### Task objective
Among the records below, find the lines with the word "each" and copy them.
*** Opening Raw data ***
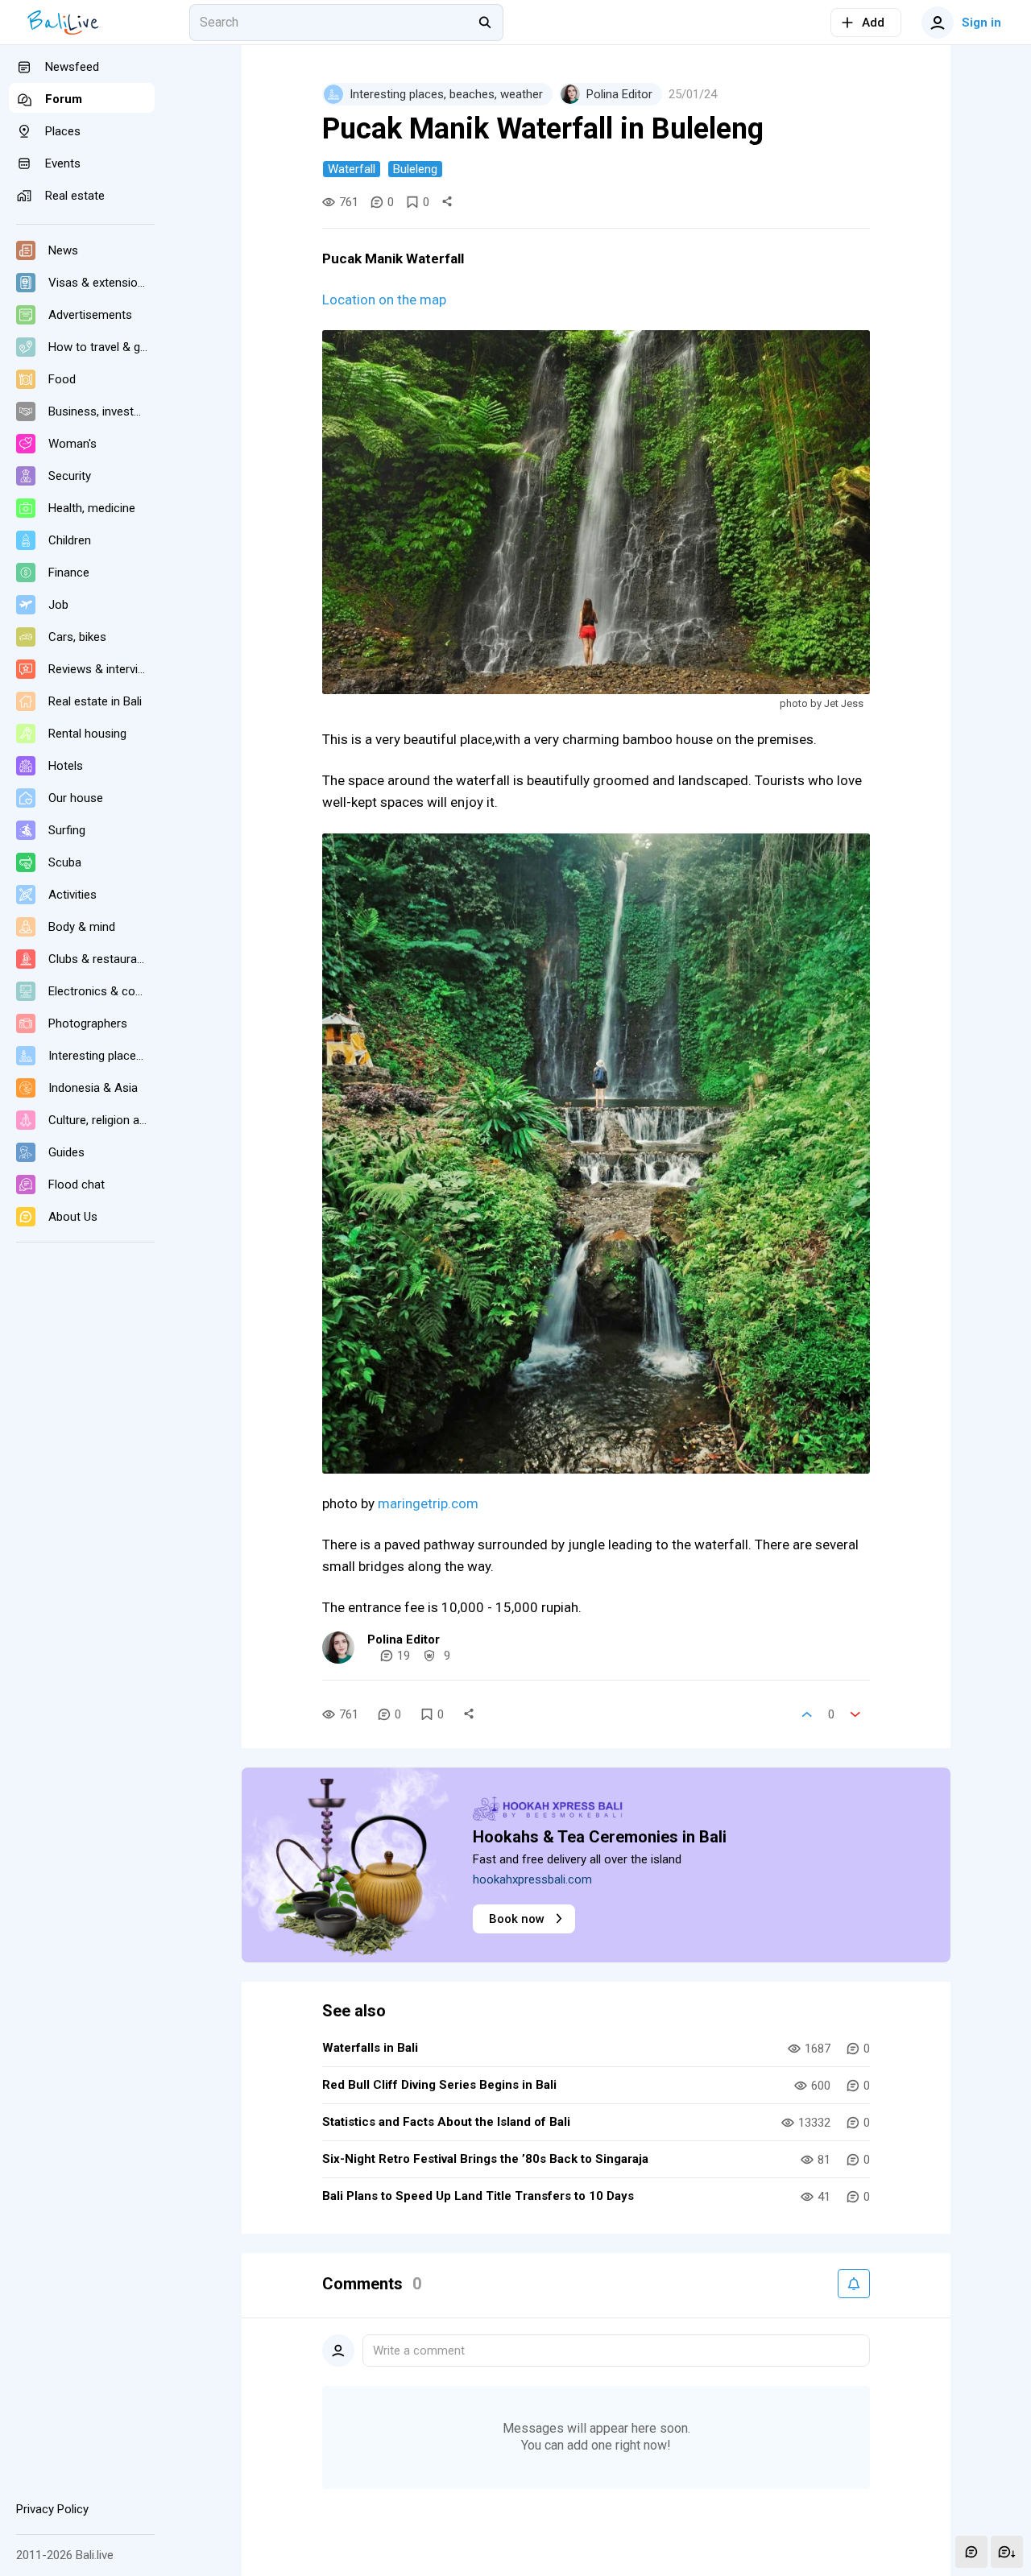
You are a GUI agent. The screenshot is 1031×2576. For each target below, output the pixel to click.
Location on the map (384, 300)
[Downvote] (855, 1714)
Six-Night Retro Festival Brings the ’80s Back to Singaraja (485, 2159)
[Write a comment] (971, 2552)
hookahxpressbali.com (532, 1879)
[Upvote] (807, 1714)
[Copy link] (447, 202)
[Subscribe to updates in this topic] (854, 2283)
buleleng (415, 169)
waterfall (351, 169)
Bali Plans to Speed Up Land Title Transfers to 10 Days (478, 2196)
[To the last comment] (1007, 2552)
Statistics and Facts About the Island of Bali (446, 2122)
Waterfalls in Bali (370, 2048)
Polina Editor (403, 1639)
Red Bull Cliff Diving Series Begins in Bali (439, 2085)
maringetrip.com (428, 1503)
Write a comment (419, 2350)
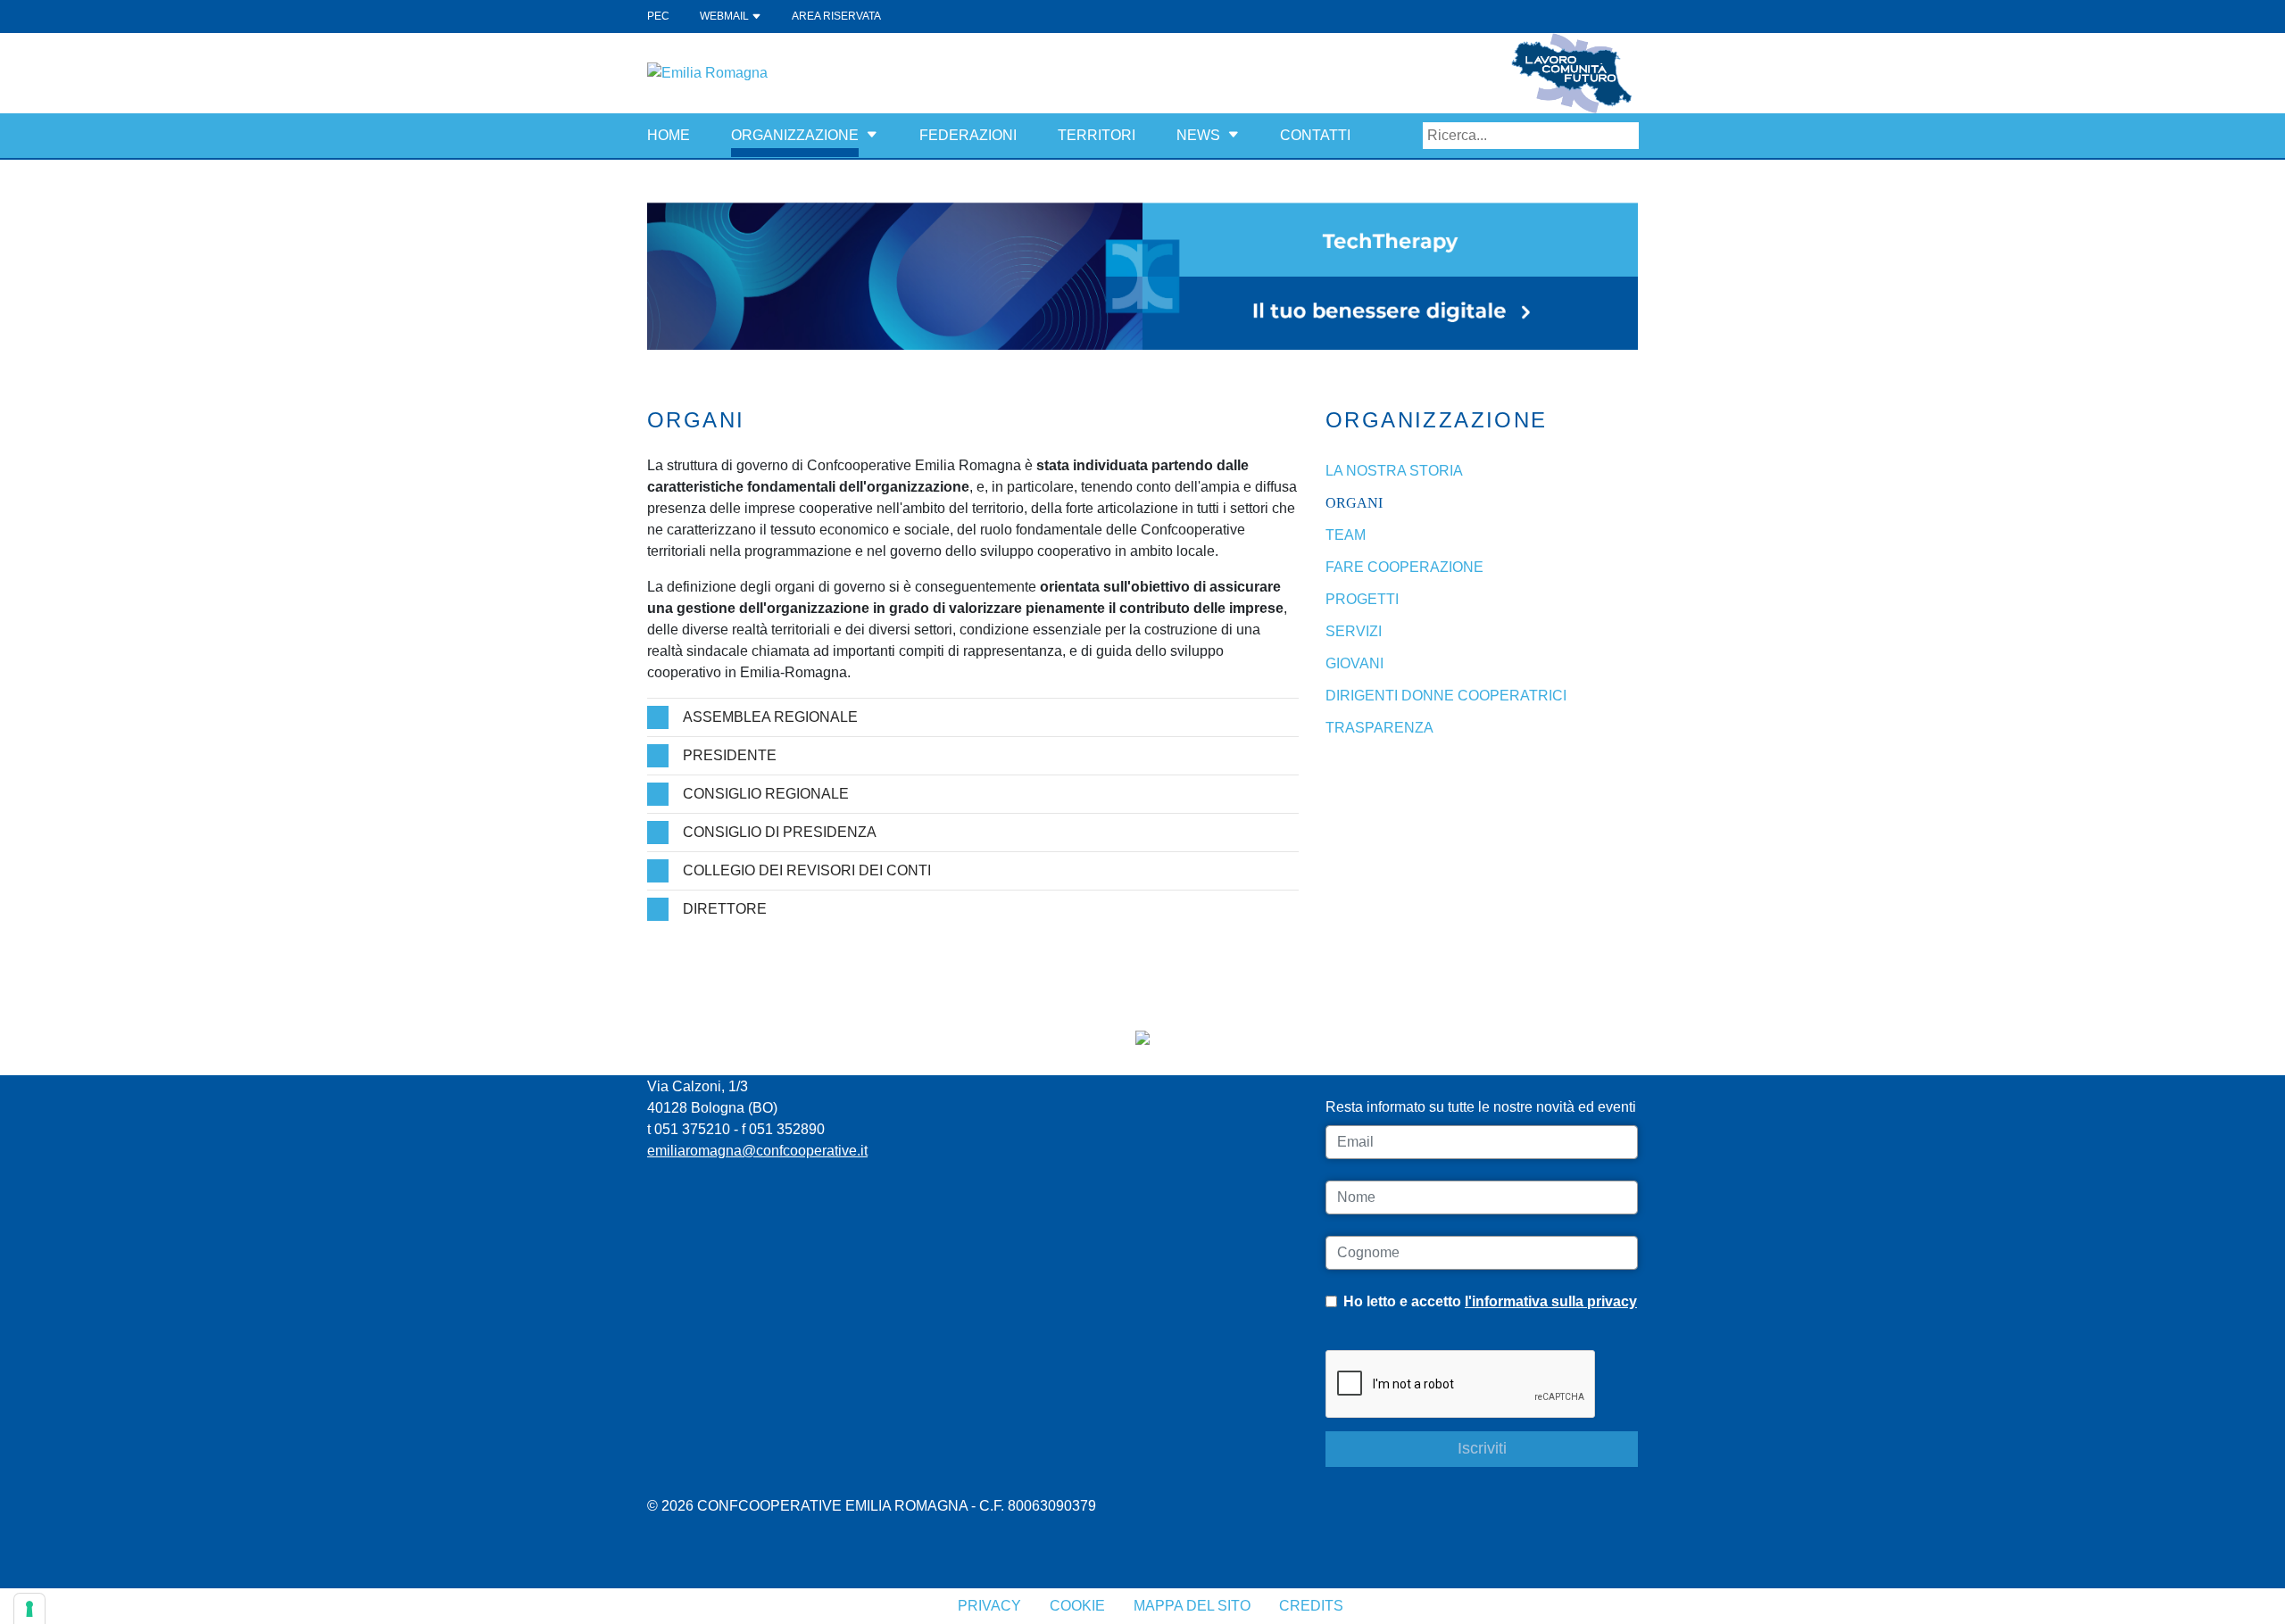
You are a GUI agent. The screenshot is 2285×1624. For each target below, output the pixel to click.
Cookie (1077, 1605)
*** Closing Raw data ***
### Output
You are a GUI agent. The screenshot is 1031×2576. For each target below, output the pixel to click.
You are a GUI agent. The screenshot is 2285×1624. For each target below, output the pixel to click.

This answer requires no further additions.